Saúde

Comissão de Trabalhadores acusa Centro Hospitalar do Tâmega e Sousa de "desrespeito"

Comissão de Trabalhadores acusa Centro Hospitalar do Tâmega e Sousa de "desrespeito"

A Comissão de Trabalhadores do Centro Hospitalar do Tâmega e Sousa (CHTS) acusou o Conselho de Administração do hospital de "desrespeito dos direitos e deveres de todos os profissionais da instituição, chegando mesmo a usar o problema da covid-19 como argumento para o não-diálogo".

Segundo a Comissão, em nota de imprensa enviada às redações, está em causa a falta de programação e de diálogo nesta segunda fase da pandemia, que tem originado "claros atropelos" às condições de segurança e de trabalho dos profissionais.

Assim, a Comissão afirma que que o hospital, está a impor, ilegalmente, mais horas de trabalho, que não podem ser transferidas para o banco de horas, sistema não implementado na instituição, e que nem estão a ser pagas como horas extras.

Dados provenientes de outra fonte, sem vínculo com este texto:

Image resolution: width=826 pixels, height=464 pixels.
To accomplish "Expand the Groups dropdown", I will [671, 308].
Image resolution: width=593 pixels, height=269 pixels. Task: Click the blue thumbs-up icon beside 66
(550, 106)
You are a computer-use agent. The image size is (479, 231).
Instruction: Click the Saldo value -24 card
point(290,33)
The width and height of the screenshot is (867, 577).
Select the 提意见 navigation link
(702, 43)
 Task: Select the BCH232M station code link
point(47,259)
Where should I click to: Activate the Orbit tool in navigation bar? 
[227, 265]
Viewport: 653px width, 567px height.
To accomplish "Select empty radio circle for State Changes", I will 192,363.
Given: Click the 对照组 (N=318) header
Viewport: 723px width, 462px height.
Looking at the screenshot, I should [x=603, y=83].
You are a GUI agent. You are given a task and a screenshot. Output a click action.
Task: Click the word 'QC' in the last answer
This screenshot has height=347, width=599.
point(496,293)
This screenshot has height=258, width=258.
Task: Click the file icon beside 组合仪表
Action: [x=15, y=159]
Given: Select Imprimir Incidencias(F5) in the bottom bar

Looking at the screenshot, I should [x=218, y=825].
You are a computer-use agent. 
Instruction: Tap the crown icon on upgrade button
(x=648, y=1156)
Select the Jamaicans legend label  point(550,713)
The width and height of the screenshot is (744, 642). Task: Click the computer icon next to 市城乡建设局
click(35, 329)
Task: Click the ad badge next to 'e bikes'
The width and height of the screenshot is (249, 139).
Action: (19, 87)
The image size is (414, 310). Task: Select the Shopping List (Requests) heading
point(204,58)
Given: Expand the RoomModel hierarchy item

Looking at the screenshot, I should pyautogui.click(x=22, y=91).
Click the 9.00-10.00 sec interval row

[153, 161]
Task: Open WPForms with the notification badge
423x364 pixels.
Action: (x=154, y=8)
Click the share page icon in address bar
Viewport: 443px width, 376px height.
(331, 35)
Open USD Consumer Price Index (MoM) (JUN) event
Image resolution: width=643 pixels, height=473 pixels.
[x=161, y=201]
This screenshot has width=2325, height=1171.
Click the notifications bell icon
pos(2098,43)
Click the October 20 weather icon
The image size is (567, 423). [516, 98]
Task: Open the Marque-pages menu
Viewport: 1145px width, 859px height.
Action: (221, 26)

Além disso, afirma, estão a ser feitas alterações de horário "de véspera e por vezes no próprio dia", sem serem respeitados os cinco dias de antecedência que a lei obriga e sem dar as folgas a que os trabalhadores têm direito.

Situações de abusos na relação das chefias com os trabalhadores são também referidos no documento, que dá nota ainda de que os acordos coletivos de trabalho "não estão a ser aplicados na sua totalidade" desde junho de 2018, levando a que "dezenas de funcionários que desempenham funções em categorias diferentes das deles, continuem a não ser colocados nas categorias certas e a serem lesados em dezenas e até centenas de euros todos os meses".

O JN contactou o Conselho de Administração do Hospital, que não se quis pronunciar sobre as declarações da Comissão.